The battle for the airwaves breaks out

Joseph Goebbels

In the last couple of weeks we have looked at the growing tensions in Czechoslovakia in the second half of the 1930s, as pressure from Nazi Germany grew. The period leading up to the Munich Agreement in September 1938, when Britain and France gave Hitler the green light to annex vast areas of Czechoslovakia, is extremely well documented in the Czech Radio archives. The archives also reveal that this was one of the first international diplomatic crises to be played out on the airwaves. Through radio, the Munich crisis became a battle of international propaganda and public opinion, with greater immediacy than ever seen before.

Joseph Goebbels
Under the tight control of Propaganda Minister Joseph Goebbels, Germany’s state radio systematically stirred up discontent in the mainly German-speaking Sudetenland, with stories of Czech atrocities that were at best exaggerated and frequently completely fabricated.

“The anti-German witch hunt,” a Deutschlandsender reporter says in a report that is typical for the months leading up to September 1938, “continues in defiance of all international protests. In numerous places, despite what the Prague press and the Czech Radio say, there have been clashes, abuses and thousands of arrests.”

In a cat-and-mouse game, Czechoslovak Radio – including its international broadcasts in English - would try to counteract these reports coming from Germany. Here is an example from the summer of 1938.

"Once again tonight we must perform the distasteful task of refuting further invented reports broadcast by the German wireless stations. It is not true that the rectors and deans of the German universities in Prague were forced at the point of a gun to sign a declaration of loyalty to the state. This absurd allegation was denied by the rectors and deans themselves in a statement made today, denying that any pressure whatever was used against them."
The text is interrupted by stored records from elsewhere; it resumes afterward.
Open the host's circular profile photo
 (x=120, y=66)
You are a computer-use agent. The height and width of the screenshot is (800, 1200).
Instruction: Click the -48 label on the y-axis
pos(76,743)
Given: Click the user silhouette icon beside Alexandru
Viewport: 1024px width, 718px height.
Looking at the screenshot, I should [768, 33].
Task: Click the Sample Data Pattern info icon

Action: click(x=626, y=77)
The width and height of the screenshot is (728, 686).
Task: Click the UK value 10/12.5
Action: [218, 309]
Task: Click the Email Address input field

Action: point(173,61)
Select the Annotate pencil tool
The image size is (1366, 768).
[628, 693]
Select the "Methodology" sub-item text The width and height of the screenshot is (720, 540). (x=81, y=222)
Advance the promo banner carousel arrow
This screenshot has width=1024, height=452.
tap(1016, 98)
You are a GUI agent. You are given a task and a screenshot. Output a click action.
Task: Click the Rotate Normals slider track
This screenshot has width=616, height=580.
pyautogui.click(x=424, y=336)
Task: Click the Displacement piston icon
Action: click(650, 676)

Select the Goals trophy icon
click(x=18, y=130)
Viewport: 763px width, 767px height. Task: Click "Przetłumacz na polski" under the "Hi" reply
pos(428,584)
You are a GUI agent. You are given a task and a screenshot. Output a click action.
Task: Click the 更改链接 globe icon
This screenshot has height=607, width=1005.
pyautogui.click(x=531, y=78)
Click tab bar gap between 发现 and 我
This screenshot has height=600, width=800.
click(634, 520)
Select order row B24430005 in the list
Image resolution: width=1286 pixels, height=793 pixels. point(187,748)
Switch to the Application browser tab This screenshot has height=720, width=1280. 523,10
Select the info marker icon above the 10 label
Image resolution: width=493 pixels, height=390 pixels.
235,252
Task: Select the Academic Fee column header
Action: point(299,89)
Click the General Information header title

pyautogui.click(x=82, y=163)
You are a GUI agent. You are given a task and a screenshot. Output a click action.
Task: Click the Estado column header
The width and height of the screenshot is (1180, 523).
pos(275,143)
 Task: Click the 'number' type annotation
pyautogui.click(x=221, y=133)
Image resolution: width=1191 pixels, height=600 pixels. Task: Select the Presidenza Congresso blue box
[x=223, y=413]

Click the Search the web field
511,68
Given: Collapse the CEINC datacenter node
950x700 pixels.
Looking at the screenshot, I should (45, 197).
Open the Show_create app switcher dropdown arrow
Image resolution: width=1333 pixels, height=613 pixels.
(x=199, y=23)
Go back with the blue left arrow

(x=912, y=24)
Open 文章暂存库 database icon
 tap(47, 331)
Not surprisingly, compared with Nazi Germany, Czechoslovakia was not adept at the art of modern propaganda, as the British visitor to the Sudetenland, Edgar Young, observed in 1937.

“It is unfortunate that Czechoslovakia is known to most foreigners largely, if not entirely, through the propaganda of her enemies. The Czechoslovaks are only now beginning to realize the dangerous effects of the new technique of propaganda, which consists in telling lies and half-truths with such conviction and consistency that even the victims begin to wonder what is really the truth. They have yet to devise an effective counter to it, and in the meanwhile it would be a good thing if more foreigners were to visit the republic, to see for themselves how things really are, and to tell their countrymen the plain truth.”

For the first time in history, the battle for the airwaves played a crucial role in international diplomacy. As the events of September 1938 bear witness, it was a battle that Nazi Germany was to win.